(Stored items)

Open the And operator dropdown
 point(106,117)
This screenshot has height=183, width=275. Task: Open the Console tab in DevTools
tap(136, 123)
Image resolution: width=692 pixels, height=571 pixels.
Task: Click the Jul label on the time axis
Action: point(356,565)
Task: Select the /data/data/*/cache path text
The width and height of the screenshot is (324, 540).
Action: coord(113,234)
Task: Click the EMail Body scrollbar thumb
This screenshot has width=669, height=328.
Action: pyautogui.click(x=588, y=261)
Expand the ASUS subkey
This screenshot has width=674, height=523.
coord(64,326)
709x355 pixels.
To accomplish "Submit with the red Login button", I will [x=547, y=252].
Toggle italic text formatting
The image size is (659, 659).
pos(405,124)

--

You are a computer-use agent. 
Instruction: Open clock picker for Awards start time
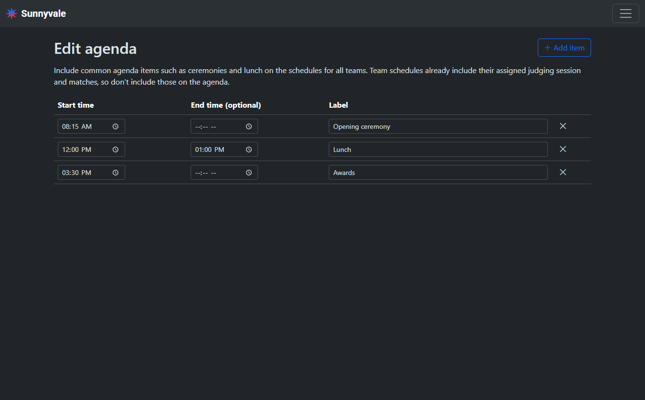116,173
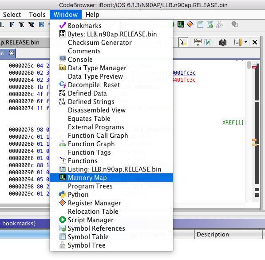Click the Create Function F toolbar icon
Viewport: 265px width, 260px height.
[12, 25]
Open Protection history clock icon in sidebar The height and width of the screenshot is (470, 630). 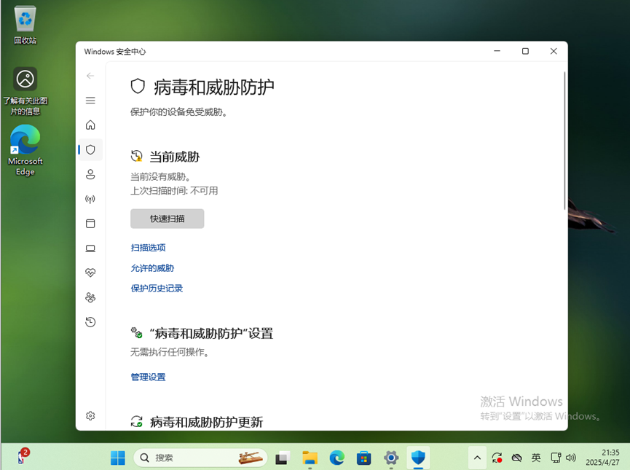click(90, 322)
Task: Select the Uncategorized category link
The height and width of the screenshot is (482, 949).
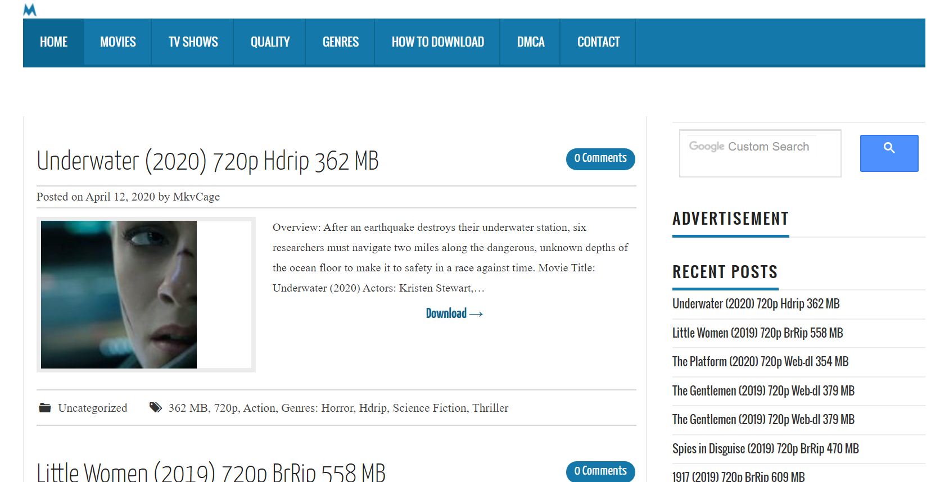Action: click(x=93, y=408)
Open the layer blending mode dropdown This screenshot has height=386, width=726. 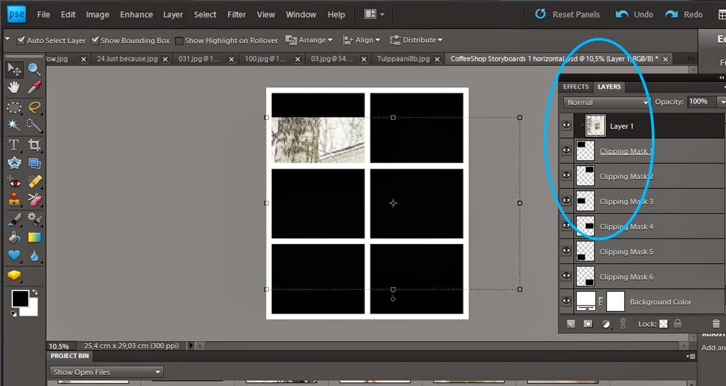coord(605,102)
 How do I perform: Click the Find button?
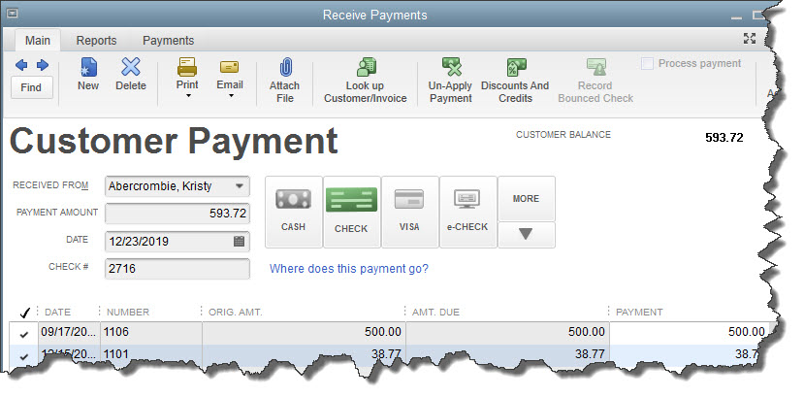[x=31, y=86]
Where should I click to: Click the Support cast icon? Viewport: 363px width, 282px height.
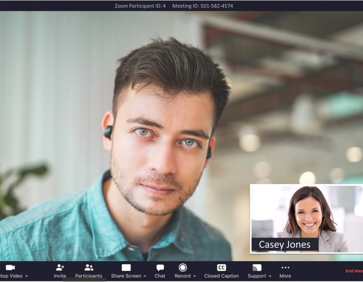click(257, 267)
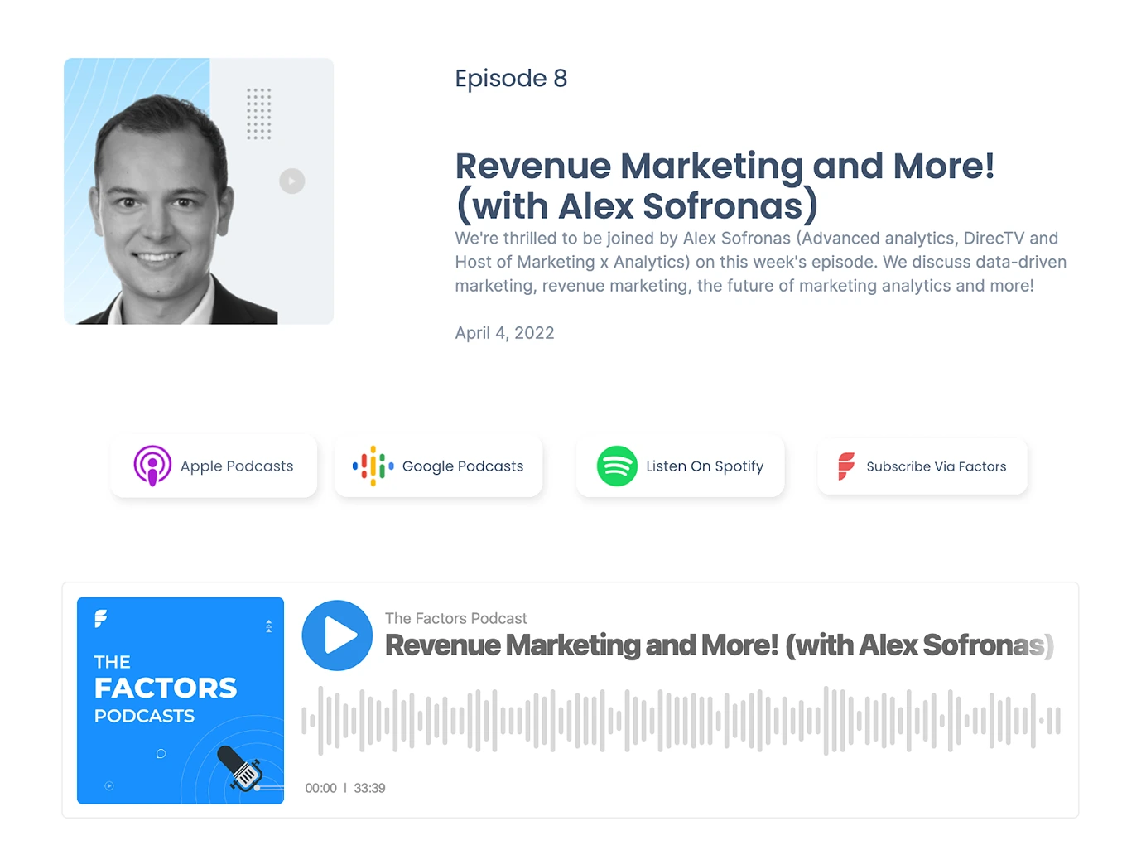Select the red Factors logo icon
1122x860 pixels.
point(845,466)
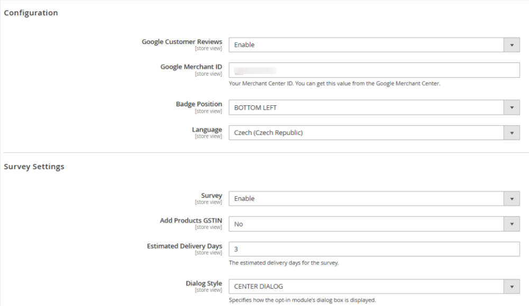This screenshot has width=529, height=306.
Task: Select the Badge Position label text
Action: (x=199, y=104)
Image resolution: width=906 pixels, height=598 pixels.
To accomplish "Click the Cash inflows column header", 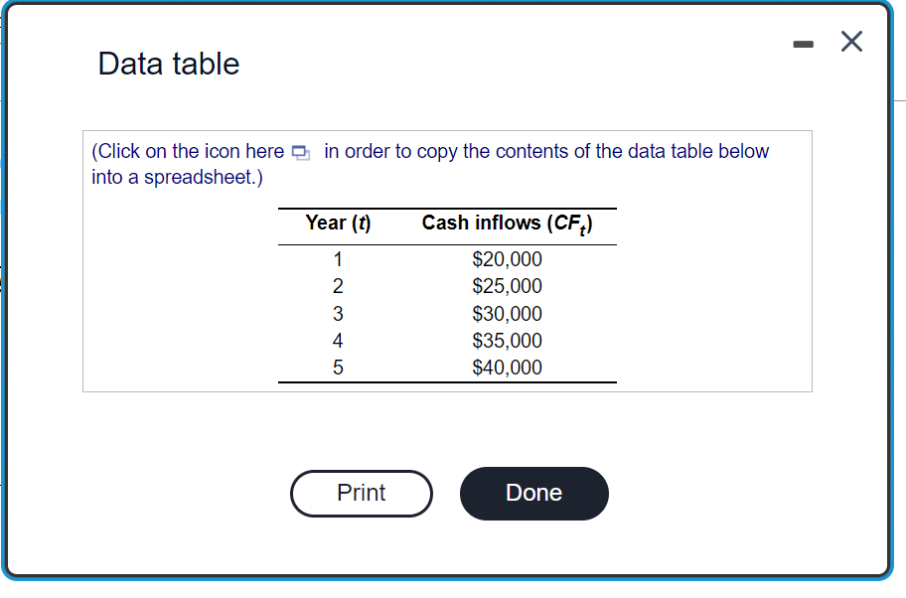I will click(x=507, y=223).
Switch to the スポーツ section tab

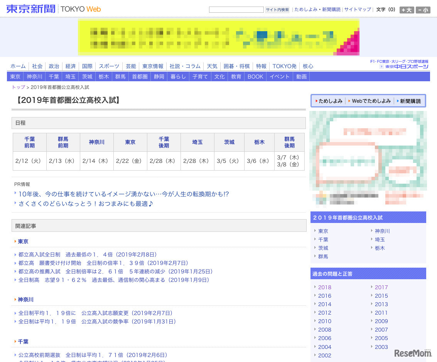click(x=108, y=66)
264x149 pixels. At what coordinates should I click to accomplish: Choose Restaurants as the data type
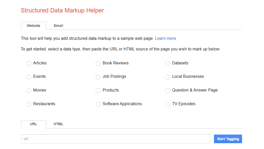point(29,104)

**Task requirements:** With the first line being the one containing "Open the And operator dropdown" and the last line the one containing "Task: Click the EMail Body scrollbar thumb", transcribe exactly the lines above that fall in that range.

**Written answer:**
Open the And operator dropdown
 point(106,117)
This screenshot has height=183, width=275. Task: Open the Console tab in DevTools
tap(136, 123)
Image resolution: width=692 pixels, height=571 pixels.
Task: Click the Jul label on the time axis
Action: point(356,565)
Task: Select the /data/data/*/cache path text
The width and height of the screenshot is (324, 540).
Action: coord(113,234)
Task: Click the EMail Body scrollbar thumb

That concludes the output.